And in saying so, you've proved yourself wrong. Child rearing is a fundamental part of life. It has been so for, well, the entirety of the human experience. It must be treated with the seriousness of something which, as you put it, is on a pedestal. Wether someone is fit for parenthood or not does not make it any less fundamental. On the contrary.
We live in a world that is not conducive to raising children. We have been rendered poorer, indebted and alienated. In other times, even those of us who couldn't or wouldn't raise children of our own would go on to engage it with others. Via foster care, or from fulfilling extended family duties. Even work, religious and military lives once held structures of kinship to them. Well, the extended family is dead by debt and so is the family unit. Corporate lives have no camaraderie or stability whatsoever. This leaves us with the cloisters of pretend Apostles and Salafis, of militias and soldiers. One wonders why the world is on permanent never ending fascist turn then. But I'm digressing.
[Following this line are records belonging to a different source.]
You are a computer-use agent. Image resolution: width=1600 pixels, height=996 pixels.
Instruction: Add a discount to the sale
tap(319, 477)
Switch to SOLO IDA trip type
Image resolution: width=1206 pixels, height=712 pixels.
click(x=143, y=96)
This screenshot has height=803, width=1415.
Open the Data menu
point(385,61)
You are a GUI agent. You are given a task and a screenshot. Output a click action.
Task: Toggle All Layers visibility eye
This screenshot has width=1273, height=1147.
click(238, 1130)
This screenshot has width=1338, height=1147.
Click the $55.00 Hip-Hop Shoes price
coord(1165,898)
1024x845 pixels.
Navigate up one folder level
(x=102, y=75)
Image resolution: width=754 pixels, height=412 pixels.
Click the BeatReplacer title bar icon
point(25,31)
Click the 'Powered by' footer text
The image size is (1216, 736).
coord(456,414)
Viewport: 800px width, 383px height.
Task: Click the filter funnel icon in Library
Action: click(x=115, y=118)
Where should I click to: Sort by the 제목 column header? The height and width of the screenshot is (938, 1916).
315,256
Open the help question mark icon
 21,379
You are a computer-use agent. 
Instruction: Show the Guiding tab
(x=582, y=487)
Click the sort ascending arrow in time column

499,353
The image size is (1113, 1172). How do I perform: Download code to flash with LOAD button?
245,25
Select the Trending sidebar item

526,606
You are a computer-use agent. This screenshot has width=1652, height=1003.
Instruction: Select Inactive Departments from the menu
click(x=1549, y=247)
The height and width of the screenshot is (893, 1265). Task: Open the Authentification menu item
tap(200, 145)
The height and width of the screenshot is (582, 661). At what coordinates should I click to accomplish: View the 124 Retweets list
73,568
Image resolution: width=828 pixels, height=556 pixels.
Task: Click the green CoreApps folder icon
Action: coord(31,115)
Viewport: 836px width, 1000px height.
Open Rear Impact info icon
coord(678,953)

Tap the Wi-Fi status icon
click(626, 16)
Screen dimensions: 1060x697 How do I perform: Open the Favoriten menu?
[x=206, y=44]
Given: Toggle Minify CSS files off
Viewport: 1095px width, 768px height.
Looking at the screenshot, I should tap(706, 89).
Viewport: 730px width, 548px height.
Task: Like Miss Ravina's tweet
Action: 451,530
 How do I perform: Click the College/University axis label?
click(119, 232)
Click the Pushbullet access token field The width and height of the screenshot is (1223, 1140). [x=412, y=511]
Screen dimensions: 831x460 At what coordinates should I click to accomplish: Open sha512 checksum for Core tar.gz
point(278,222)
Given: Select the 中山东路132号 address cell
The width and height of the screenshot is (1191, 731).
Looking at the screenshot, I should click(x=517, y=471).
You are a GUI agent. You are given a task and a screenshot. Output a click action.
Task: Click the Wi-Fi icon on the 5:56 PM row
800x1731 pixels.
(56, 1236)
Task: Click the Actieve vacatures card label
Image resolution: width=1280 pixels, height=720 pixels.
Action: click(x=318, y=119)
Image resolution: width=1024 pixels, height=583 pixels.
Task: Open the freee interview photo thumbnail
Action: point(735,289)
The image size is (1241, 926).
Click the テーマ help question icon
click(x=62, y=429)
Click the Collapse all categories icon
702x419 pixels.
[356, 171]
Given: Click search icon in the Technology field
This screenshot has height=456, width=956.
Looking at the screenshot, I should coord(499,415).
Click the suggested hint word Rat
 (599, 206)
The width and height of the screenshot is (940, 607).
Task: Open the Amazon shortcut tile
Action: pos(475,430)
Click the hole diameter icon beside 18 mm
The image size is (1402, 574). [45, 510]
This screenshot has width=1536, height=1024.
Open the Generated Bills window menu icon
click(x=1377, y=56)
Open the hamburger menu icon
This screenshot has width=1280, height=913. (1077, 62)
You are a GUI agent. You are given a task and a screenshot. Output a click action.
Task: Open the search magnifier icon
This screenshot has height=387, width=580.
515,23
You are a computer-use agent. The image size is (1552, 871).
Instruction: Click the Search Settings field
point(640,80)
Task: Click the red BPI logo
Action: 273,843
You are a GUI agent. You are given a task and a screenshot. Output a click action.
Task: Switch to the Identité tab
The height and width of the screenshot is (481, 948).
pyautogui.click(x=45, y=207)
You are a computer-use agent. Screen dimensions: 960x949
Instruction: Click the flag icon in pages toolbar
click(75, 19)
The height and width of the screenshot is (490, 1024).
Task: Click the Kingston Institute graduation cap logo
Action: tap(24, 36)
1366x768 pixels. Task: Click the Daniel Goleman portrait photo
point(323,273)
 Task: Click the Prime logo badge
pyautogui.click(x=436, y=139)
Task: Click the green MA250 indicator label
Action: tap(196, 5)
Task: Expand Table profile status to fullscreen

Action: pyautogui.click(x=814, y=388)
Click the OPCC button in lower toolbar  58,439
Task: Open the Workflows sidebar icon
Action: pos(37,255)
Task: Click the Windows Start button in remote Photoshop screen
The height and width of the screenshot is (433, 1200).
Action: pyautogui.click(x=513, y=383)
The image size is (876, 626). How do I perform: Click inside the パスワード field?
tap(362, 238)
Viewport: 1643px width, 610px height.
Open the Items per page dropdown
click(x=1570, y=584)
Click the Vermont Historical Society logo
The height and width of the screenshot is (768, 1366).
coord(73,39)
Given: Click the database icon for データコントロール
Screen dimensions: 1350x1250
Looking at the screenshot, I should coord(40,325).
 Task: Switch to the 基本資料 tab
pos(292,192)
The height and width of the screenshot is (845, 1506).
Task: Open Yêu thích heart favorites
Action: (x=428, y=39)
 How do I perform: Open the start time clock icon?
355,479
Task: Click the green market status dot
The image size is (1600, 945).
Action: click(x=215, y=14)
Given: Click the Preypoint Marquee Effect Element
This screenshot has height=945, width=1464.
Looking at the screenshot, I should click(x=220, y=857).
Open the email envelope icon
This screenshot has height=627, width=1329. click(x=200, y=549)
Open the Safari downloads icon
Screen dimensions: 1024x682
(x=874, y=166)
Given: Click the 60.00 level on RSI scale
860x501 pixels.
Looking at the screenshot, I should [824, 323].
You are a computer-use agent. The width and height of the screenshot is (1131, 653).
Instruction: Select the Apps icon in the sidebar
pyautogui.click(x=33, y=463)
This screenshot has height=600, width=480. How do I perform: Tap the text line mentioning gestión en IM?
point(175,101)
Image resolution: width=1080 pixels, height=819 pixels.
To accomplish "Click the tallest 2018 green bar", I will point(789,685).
Understand this: you did say that it is vapid and stupid to raise a child. Inadverdently. I don't think it was out of malice or anything. I think it is a wider societal cope that is spreading. You know, the kind of thing that humans do when they post 4-5 times a day on social media how happy they are that they don't have kids. There's the reverse side of the coin too. In reiterating that one is responsible and won't have children, some times people will point the fingers at the poors who aren't and therefore crank out the babies. These ideas spread in such a way that we end up ignoring that countries are going below replacement rate, ignoring all the people who are perfectly capable to be parents, and put emphasis on the horde that supposedly isn't. Nobody is born father of the year, and no generation has raised a perfectly trauma-less successor. But they still did it. Forever.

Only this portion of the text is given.